Esperaba que su hermano siguiera trabajando. No quería tener que darle explicaciones sobre dónde había estado todo ese tiempo... cuanto menos supiera Mycroft de la localización de su base, mejor.

Sherlock se había apropiado de un pequeño piso en el centro de Londres: el 221 B de la calle Baker. La casera era una amable distópica a la que tuvo el placer de rescatar de las garras de su marido, un puro drogadicto que la tenía esclavizada. Cuidaba de él y se encargaba de cubrir sus huellas en sus idas y venidas. Sherlock tomaba medidas drásticas cuando viajaba para una estancia larga al otro lado: se teñía el pelo o se lo cortaba, y cambiaba de nombre. Nadie entre los distópicos conocía su alias, así como nadie entre los puros conocía su verdadero nombre. Ni tan solo la buena de Martha Hudson.
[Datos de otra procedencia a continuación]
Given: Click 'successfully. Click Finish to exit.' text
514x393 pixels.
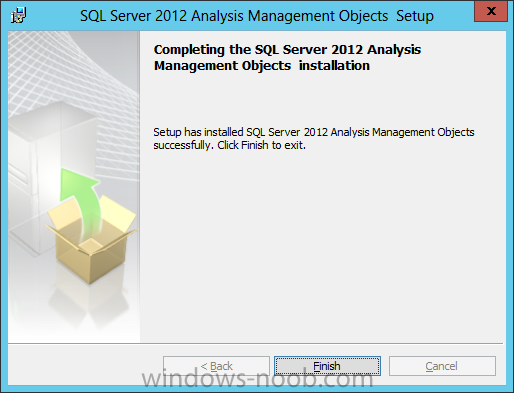Looking at the screenshot, I should point(229,145).
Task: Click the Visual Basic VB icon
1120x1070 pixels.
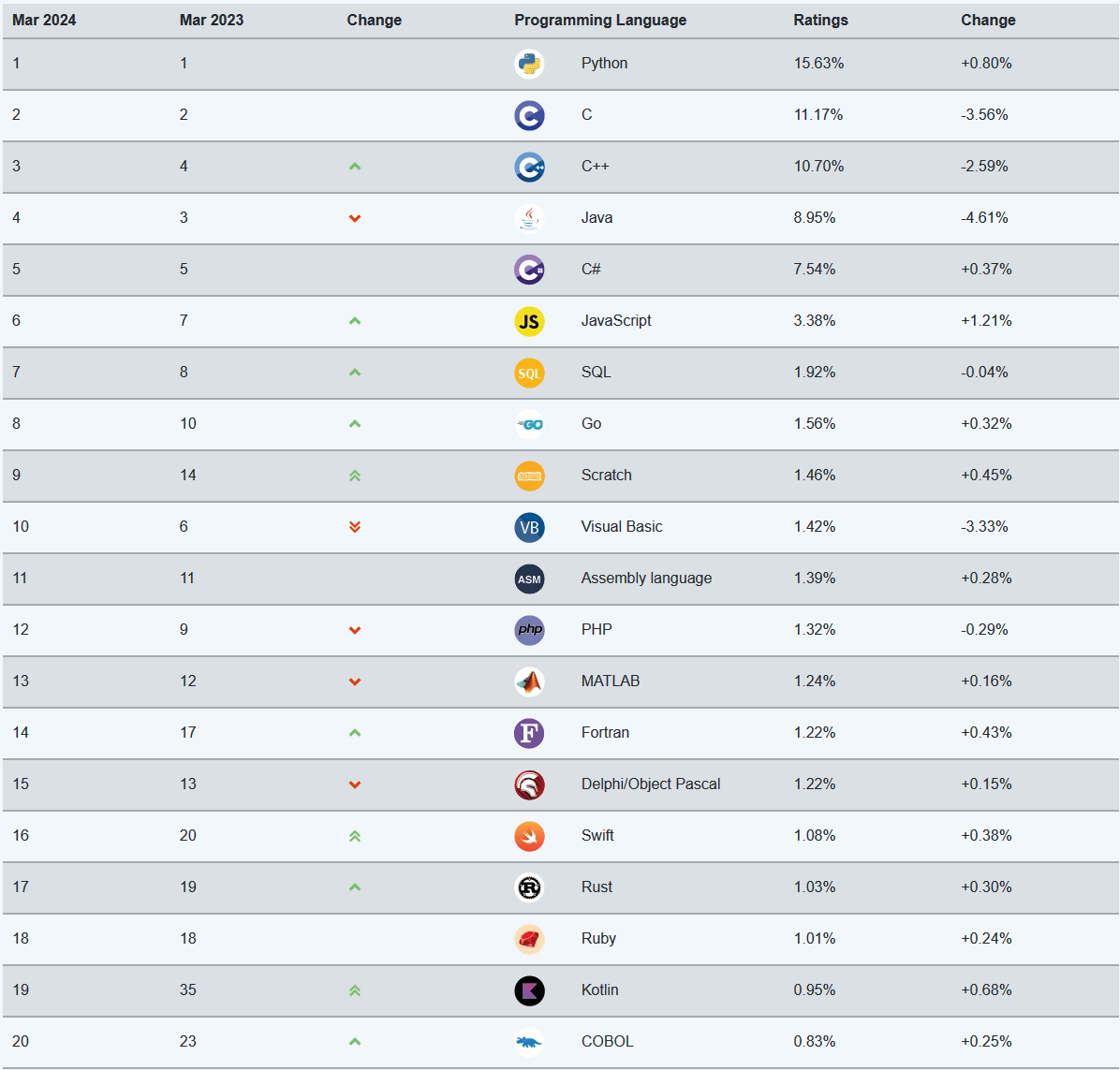Action: point(529,527)
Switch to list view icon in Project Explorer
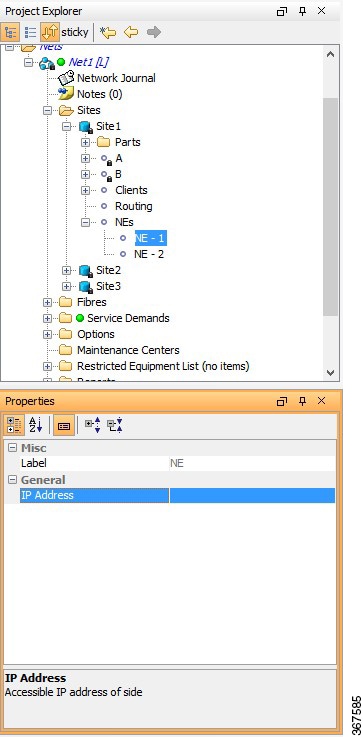This screenshot has height=737, width=363. 31,32
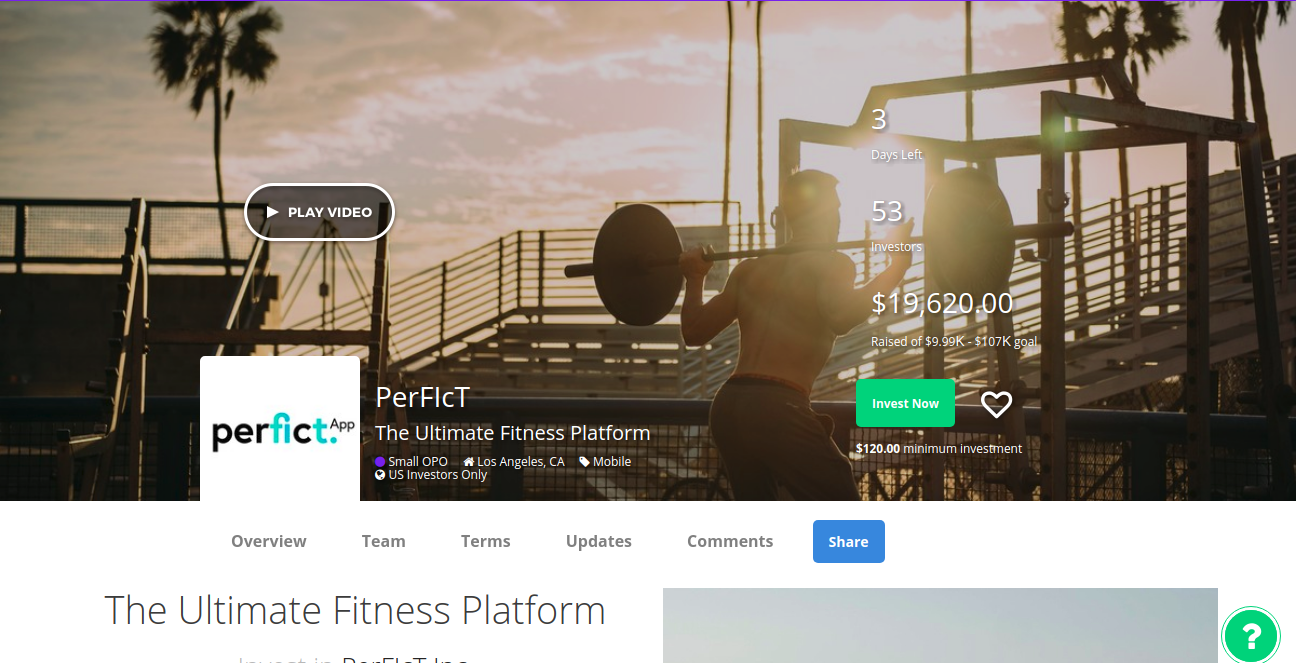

Se deslizó por la puerta abierta con tanto sigilo como fue capaz de reunir. Saltó las dos tablas de parquet justo frente a la puerta —sabiendo que chirriaban—, y avanzó rápido y en la oscuridad hasta las escaleras. Subió a saltos, escalando de dos en dos los escalones, hasta que legó al estrecho pasillo superior. La casa olía a cerrado y un poco a polvo. Sobre todo su antigua habitación. O hacía muchos días que Mycroft no se pasaba a dormir por allí, o no se había molestado en hacer limpieza. Sherlock no podía culparle, la verdad. A juzgar por la pátina de polvo y suciedad acumulada en la barandilla, iba a ser lo primero. Mycroft hacía por lo menos una semana que no pasaba por casa.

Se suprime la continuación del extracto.